§ YOUR TASK: Copy the line with "Switch to the Params tab" and all lines following it through the last line of the entries, exactly as written.

==== SUPPLIED RECORDS

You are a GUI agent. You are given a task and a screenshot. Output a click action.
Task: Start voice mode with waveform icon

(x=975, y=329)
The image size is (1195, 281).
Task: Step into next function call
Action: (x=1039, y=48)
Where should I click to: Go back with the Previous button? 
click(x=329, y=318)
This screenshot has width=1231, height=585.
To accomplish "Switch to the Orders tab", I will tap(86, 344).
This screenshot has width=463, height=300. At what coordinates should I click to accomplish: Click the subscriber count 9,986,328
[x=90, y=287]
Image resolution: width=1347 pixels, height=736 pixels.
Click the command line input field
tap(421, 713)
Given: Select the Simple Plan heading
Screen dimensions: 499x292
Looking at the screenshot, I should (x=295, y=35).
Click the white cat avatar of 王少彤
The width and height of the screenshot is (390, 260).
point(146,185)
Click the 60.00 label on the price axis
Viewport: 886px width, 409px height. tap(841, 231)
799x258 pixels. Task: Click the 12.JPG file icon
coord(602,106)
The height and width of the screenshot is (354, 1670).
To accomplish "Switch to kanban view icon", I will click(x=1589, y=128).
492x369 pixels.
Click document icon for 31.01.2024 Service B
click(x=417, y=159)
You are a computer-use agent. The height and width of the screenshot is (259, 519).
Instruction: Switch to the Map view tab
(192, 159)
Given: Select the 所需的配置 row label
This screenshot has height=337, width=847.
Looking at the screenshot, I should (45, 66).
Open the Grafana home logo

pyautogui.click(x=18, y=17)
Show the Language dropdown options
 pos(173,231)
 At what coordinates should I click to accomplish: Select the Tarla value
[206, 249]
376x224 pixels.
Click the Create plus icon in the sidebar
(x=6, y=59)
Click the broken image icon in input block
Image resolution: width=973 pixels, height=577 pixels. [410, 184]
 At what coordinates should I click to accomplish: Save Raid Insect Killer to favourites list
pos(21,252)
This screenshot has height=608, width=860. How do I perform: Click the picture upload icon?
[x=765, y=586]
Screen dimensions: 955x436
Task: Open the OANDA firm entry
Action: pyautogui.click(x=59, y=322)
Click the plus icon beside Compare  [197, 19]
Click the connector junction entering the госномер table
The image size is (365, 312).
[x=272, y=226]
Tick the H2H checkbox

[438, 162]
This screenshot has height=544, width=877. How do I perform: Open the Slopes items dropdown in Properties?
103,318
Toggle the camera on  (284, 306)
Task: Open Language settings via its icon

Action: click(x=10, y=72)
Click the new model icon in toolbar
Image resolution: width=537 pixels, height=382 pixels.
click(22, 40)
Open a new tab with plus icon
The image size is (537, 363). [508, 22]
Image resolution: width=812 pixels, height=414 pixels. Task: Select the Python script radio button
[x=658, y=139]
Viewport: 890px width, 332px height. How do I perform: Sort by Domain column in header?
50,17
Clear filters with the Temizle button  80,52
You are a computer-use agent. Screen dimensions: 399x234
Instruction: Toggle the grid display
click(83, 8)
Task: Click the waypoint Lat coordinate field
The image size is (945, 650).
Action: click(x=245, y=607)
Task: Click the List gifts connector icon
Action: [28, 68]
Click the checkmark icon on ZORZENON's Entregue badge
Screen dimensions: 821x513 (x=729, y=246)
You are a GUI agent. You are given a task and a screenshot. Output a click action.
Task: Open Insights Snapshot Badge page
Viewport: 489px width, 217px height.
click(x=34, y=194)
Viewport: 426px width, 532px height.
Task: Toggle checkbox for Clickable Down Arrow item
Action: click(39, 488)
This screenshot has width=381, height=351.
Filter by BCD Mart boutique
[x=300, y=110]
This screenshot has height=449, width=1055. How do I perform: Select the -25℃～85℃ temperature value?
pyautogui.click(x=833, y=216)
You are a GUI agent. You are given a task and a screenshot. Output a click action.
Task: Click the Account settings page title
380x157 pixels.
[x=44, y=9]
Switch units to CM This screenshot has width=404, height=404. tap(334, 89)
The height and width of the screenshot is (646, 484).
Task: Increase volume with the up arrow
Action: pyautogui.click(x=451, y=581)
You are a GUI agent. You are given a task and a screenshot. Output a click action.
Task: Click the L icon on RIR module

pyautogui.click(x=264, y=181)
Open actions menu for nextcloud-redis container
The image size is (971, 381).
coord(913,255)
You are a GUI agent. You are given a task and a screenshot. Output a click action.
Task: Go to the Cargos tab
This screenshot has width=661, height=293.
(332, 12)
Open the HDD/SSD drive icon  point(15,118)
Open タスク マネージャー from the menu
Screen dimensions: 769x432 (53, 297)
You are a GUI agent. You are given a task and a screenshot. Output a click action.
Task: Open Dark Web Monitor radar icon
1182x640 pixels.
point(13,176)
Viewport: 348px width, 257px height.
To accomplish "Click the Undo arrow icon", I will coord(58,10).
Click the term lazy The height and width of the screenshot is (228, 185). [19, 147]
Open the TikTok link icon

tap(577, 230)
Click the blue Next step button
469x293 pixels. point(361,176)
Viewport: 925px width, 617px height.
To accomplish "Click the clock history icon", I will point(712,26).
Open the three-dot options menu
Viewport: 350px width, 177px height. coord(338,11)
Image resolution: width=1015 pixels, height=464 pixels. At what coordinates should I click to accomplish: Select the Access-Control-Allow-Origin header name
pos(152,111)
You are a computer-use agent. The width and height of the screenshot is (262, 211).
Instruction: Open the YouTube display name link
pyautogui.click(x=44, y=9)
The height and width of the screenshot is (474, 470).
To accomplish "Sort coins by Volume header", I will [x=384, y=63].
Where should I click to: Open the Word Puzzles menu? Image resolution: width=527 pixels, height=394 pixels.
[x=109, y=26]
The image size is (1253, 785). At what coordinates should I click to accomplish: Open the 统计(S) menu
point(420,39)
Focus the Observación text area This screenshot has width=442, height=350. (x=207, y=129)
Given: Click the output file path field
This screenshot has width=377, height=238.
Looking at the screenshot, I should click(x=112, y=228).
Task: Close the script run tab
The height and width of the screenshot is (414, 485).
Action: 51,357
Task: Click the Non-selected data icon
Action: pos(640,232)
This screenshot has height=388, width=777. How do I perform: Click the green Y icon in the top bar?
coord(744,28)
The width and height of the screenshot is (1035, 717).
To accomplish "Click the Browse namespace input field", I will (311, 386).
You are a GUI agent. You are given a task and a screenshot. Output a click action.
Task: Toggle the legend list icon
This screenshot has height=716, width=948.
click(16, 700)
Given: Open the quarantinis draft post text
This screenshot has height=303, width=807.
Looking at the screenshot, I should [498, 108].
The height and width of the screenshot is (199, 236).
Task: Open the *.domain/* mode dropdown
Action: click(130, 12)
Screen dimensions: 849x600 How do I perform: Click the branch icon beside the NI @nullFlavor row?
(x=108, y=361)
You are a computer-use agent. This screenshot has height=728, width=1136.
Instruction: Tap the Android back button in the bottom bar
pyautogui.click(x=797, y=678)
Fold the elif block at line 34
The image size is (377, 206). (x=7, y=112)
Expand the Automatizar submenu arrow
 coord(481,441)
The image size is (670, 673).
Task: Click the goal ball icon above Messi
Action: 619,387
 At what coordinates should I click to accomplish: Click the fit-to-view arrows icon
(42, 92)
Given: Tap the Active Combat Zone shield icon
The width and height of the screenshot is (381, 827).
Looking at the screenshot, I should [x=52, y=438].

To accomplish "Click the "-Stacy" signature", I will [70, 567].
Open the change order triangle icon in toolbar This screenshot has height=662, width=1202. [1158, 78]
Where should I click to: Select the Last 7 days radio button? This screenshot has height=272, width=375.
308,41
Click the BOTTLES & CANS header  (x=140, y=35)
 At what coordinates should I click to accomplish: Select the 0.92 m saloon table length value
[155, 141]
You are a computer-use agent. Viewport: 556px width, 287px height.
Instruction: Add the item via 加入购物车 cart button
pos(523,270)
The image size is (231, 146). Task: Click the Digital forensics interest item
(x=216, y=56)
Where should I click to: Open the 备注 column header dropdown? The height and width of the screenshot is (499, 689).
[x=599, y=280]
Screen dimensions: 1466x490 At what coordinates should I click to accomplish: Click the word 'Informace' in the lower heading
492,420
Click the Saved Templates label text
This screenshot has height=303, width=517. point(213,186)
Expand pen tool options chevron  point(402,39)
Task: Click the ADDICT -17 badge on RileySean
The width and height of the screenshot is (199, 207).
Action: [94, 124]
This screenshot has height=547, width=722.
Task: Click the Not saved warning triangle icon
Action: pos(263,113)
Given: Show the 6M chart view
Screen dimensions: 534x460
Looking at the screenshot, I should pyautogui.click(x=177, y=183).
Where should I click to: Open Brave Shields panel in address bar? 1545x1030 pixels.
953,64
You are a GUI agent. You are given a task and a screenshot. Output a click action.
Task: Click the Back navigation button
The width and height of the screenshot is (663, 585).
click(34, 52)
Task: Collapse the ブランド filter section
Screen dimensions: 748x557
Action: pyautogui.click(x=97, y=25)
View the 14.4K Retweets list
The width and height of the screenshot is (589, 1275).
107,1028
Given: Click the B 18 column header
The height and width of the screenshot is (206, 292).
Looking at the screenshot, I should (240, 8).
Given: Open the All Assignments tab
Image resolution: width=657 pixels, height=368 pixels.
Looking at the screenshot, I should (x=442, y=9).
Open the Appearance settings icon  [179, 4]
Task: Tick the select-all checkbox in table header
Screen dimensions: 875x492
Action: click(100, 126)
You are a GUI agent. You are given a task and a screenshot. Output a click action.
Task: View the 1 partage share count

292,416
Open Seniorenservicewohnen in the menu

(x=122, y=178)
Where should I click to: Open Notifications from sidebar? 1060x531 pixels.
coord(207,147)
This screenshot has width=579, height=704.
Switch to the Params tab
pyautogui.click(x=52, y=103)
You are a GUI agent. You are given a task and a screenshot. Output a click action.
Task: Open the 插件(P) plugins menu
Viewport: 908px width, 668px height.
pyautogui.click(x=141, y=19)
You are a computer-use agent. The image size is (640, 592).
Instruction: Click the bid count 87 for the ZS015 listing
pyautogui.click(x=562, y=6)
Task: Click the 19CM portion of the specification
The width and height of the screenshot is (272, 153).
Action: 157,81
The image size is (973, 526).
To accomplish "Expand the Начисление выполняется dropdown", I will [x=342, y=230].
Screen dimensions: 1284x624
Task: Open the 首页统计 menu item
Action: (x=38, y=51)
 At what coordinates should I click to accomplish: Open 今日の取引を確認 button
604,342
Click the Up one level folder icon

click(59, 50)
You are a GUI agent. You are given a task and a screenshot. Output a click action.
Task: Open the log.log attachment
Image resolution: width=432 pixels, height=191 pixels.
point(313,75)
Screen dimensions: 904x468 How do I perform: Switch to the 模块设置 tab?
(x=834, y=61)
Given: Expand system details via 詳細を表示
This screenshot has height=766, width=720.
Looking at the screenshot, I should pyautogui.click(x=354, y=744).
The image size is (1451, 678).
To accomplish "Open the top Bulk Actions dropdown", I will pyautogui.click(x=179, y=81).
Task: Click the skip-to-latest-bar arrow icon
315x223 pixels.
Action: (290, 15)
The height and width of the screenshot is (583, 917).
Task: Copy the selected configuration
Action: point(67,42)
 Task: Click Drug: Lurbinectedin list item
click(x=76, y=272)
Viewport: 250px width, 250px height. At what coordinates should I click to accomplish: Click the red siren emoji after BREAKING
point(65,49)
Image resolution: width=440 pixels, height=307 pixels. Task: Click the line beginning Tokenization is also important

========

§ EXERCISE RESPONSE:
Switch to the Params tab
pyautogui.click(x=52, y=103)
You are a GUI agent. You are given a task and a screenshot. Output a click action.
Task: Open the 插件(P) plugins menu
Viewport: 908px width, 668px height.
pyautogui.click(x=141, y=19)
You are a computer-use agent. The image size is (640, 592).
Instruction: Click the bid count 87 for the ZS015 listing
pyautogui.click(x=562, y=6)
Task: Click the 19CM portion of the specification
The width and height of the screenshot is (272, 153).
Action: 157,81
The image size is (973, 526).
To accomplish "Expand the Начисление выполняется dropdown", I will [x=342, y=230].
Screen dimensions: 1284x624
Task: Open the 首页统计 menu item
Action: (x=38, y=51)
 At what coordinates should I click to accomplish: Open 今日の取引を確認 button
604,342
Click the Up one level folder icon

click(59, 50)
You are a GUI agent. You are given a task and a screenshot. Output a click action.
Task: Open the log.log attachment
Image resolution: width=432 pixels, height=191 pixels.
point(313,75)
Screen dimensions: 904x468 How do I perform: Switch to the 模块设置 tab?
(x=834, y=61)
Given: Expand system details via 詳細を表示
This screenshot has height=766, width=720.
Looking at the screenshot, I should pyautogui.click(x=354, y=744).
The image size is (1451, 678).
To accomplish "Open the top Bulk Actions dropdown", I will pyautogui.click(x=179, y=81).
Task: Click the skip-to-latest-bar arrow icon
315x223 pixels.
Action: (290, 15)
The height and width of the screenshot is (583, 917).
Task: Copy the selected configuration
Action: point(67,42)
 Task: Click Drug: Lurbinectedin list item
click(x=76, y=272)
Viewport: 250px width, 250px height. At what coordinates should I click to accomplish: Click the red siren emoji after BREAKING
point(65,49)
Image resolution: width=440 pixels, height=307 pixels. Task: Click the line beginning Tokenization is also important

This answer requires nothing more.